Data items
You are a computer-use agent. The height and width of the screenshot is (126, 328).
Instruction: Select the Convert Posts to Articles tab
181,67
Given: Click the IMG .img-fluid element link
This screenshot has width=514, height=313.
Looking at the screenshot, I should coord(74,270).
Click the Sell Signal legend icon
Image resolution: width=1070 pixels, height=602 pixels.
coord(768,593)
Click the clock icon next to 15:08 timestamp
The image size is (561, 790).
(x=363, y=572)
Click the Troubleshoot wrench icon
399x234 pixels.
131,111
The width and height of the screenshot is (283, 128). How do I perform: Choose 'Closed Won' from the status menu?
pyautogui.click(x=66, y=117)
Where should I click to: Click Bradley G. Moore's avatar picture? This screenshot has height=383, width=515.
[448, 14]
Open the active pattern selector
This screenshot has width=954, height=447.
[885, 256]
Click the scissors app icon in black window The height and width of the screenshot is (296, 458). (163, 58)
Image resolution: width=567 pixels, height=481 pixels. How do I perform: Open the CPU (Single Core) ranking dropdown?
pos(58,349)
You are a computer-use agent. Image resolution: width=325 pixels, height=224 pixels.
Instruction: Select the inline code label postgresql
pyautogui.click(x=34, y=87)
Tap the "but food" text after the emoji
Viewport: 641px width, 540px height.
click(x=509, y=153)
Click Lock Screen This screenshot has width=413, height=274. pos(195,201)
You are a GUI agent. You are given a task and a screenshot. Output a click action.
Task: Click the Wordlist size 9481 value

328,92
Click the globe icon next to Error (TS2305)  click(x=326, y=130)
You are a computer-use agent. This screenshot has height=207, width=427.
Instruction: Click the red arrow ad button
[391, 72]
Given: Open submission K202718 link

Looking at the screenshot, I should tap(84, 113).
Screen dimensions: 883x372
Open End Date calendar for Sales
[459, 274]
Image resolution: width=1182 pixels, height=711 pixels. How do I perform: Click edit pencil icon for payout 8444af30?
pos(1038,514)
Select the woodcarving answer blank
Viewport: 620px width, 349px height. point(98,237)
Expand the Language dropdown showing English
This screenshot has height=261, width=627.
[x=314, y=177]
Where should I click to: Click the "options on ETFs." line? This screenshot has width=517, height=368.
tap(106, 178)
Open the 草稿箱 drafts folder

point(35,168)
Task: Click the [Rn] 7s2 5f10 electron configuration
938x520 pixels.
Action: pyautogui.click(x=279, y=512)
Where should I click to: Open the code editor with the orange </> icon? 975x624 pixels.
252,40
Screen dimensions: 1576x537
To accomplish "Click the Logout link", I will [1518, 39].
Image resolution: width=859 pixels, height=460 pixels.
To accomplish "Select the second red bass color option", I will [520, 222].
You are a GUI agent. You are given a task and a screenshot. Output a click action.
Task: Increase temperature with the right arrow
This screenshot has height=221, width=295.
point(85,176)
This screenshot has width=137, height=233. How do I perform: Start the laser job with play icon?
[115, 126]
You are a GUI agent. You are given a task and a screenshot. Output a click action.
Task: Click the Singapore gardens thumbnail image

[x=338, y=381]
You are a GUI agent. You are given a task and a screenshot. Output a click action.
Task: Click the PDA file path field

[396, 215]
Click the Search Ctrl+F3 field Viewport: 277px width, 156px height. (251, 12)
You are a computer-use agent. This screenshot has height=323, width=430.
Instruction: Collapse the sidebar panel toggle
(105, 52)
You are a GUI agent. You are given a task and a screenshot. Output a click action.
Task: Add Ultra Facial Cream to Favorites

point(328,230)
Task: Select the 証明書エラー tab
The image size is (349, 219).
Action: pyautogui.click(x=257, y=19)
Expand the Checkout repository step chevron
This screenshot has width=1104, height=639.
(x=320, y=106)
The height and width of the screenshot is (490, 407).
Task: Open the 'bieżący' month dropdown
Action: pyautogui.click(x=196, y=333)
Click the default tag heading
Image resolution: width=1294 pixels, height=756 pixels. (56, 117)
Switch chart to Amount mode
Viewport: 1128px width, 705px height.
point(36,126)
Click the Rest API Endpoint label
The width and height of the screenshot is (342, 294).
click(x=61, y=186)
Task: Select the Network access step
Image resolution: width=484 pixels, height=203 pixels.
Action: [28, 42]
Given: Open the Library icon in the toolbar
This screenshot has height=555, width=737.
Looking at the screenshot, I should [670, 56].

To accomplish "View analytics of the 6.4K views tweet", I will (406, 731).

[Directive] Please repeat the listing above line for line, without changing anything.

[Task response]
You are a computer-use agent. The height and width of the screenshot is (126, 328).
Instruction: Select the Convert Posts to Articles tab
181,67
Given: Click the IMG .img-fluid element link
This screenshot has width=514, height=313.
Looking at the screenshot, I should coord(74,270).
Click the Sell Signal legend icon
Image resolution: width=1070 pixels, height=602 pixels.
coord(768,593)
Click the clock icon next to 15:08 timestamp
The image size is (561, 790).
(x=363, y=572)
Click the Troubleshoot wrench icon
399x234 pixels.
131,111
The width and height of the screenshot is (283, 128). How do I perform: Choose 'Closed Won' from the status menu?
pyautogui.click(x=66, y=117)
Where should I click to: Click Bradley G. Moore's avatar picture? This screenshot has height=383, width=515.
[448, 14]
Open the active pattern selector
This screenshot has width=954, height=447.
[885, 256]
Click the scissors app icon in black window The height and width of the screenshot is (296, 458). (163, 58)
Image resolution: width=567 pixels, height=481 pixels. How do I perform: Open the CPU (Single Core) ranking dropdown?
pos(58,349)
You are a computer-use agent. Image resolution: width=325 pixels, height=224 pixels.
Instruction: Select the inline code label postgresql
pyautogui.click(x=34, y=87)
Tap the "but food" text after the emoji
Viewport: 641px width, 540px height.
click(x=509, y=153)
Click Lock Screen This screenshot has width=413, height=274. pos(195,201)
You are a GUI agent. You are given a task and a screenshot. Output a click action.
Task: Click the Wordlist size 9481 value

328,92
Click the globe icon next to Error (TS2305)  click(x=326, y=130)
You are a computer-use agent. This screenshot has height=207, width=427.
Instruction: Click the red arrow ad button
[391, 72]
Given: Open submission K202718 link

Looking at the screenshot, I should tap(84, 113).
Screen dimensions: 883x372
Open End Date calendar for Sales
[459, 274]
Image resolution: width=1182 pixels, height=711 pixels. How do I perform: Click edit pencil icon for payout 8444af30?
pos(1038,514)
Select the woodcarving answer blank
Viewport: 620px width, 349px height. point(98,237)
Expand the Language dropdown showing English
This screenshot has height=261, width=627.
[x=314, y=177]
Where should I click to: Click the "options on ETFs." line? This screenshot has width=517, height=368.
tap(106, 178)
Open the 草稿箱 drafts folder

point(35,168)
Task: Click the [Rn] 7s2 5f10 electron configuration
938x520 pixels.
Action: pyautogui.click(x=279, y=512)
Where should I click to: Open the code editor with the orange </> icon? 975x624 pixels.
252,40
Screen dimensions: 1576x537
To accomplish "Click the Logout link", I will [1518, 39].
Image resolution: width=859 pixels, height=460 pixels.
To accomplish "Select the second red bass color option", I will [520, 222].
You are a GUI agent. You are given a task and a screenshot. Output a click action.
Task: Increase temperature with the right arrow
This screenshot has height=221, width=295.
point(85,176)
This screenshot has width=137, height=233. How do I perform: Start the laser job with play icon?
[115, 126]
You are a GUI agent. You are given a task and a screenshot. Output a click action.
Task: Click the Singapore gardens thumbnail image

[x=338, y=381]
You are a GUI agent. You are given a task and a screenshot. Output a click action.
Task: Click the PDA file path field

[396, 215]
Click the Search Ctrl+F3 field Viewport: 277px width, 156px height. (251, 12)
You are a computer-use agent. This screenshot has height=323, width=430.
Instruction: Collapse the sidebar panel toggle
(105, 52)
You are a GUI agent. You are given a task and a screenshot. Output a click action.
Task: Add Ultra Facial Cream to Favorites

point(328,230)
Task: Select the 証明書エラー tab
The image size is (349, 219).
Action: pyautogui.click(x=257, y=19)
Expand the Checkout repository step chevron
This screenshot has width=1104, height=639.
(x=320, y=106)
The height and width of the screenshot is (490, 407).
Task: Open the 'bieżący' month dropdown
Action: pyautogui.click(x=196, y=333)
Click the default tag heading
Image resolution: width=1294 pixels, height=756 pixels. (56, 117)
Switch chart to Amount mode
Viewport: 1128px width, 705px height.
point(36,126)
Click the Rest API Endpoint label
The width and height of the screenshot is (342, 294).
click(x=61, y=186)
Task: Select the Network access step
Image resolution: width=484 pixels, height=203 pixels.
Action: [28, 42]
Given: Open the Library icon in the toolbar
This screenshot has height=555, width=737.
Looking at the screenshot, I should [670, 56].

To accomplish "View analytics of the 6.4K views tweet", I will (406, 731).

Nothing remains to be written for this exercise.